The governor declined to speculate on when California might put a criminal to death; the state’s last execution was in 1967. But referring to ongoing appeals in the 12-year-old case of Death Row inmate Robert Alton Harris, Wilson said, “This is a situation which, frankly, is intolerable for the very simple reason that justice delayed is not only justice denied, but it totally undermines the whole deterrent concept of capital punishment.

“For once, I can’t argue with the liberals who say that the death penalty in California has not proved to be a deterrent. It hasn’t, because it has not been enforced. It cannot be a deterrent until it is enforced. And it must be our job to see to it that the law is changed and that it is enforced.”

The chiefs at that point interrupted Wilson’s speech with applause.

As in his campaign, Wilson promised to seek a life prison term for anyone caught dealing drugs to pregnant women, to increase sentences for all convicted rapists threefold and to eliminate time off for good prison behavior for those convicted of violent crimes.

But his talk about enforcing the death penalty was more specific and more emphatic than before. As for child molesters, Wilson said the state should tell them “we will not let you out ever again” because molesters usually repeat their crimes. A life term, he added, might constitute “a kindness to the child molester, to see to it that they are placed in a situation where they cannot do that kind of harm (again) and perhaps can do something useful.”

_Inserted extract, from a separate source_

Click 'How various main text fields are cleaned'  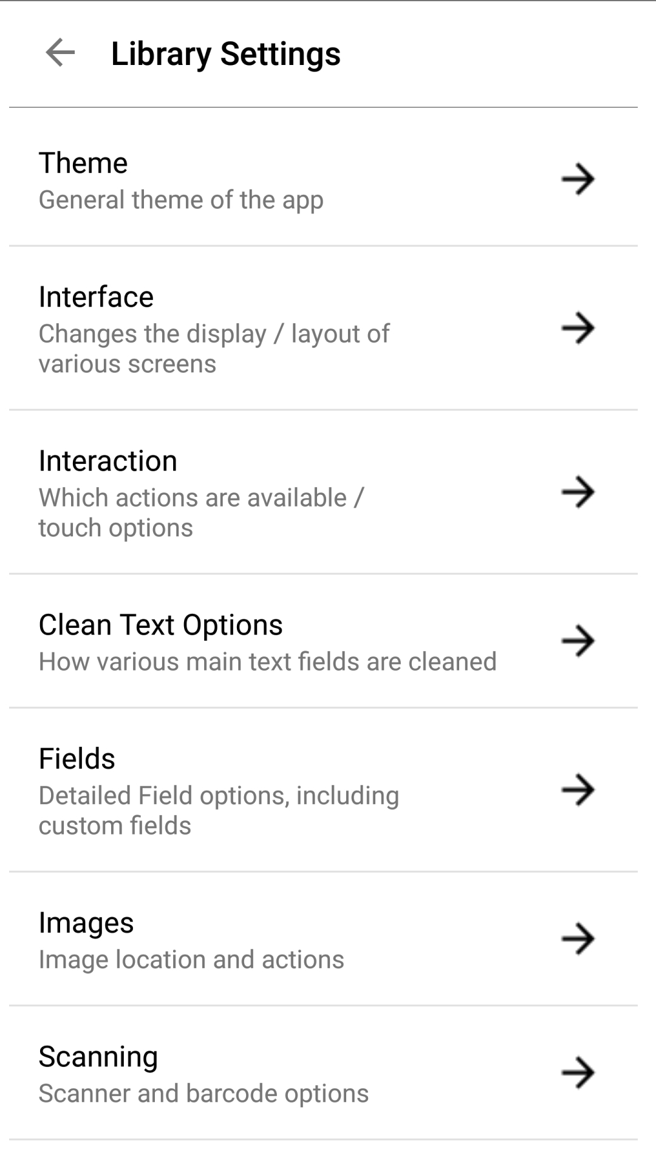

Capital punishment was not a pivotal issue in the 1990 campaign for governor because Feinstein also supported the death penalty. But the Wilson campaign constantly pushed crime as an issue. Wilson frequently noted that he helped lead the campaign to remove Chief Justice Rose Elizabeth Bird, who had opposed the death penalty, from the state Supreme Court. And he sponsored Proposition 115 in the June primary to speed up court procedures and require judges to impose tougher sentences.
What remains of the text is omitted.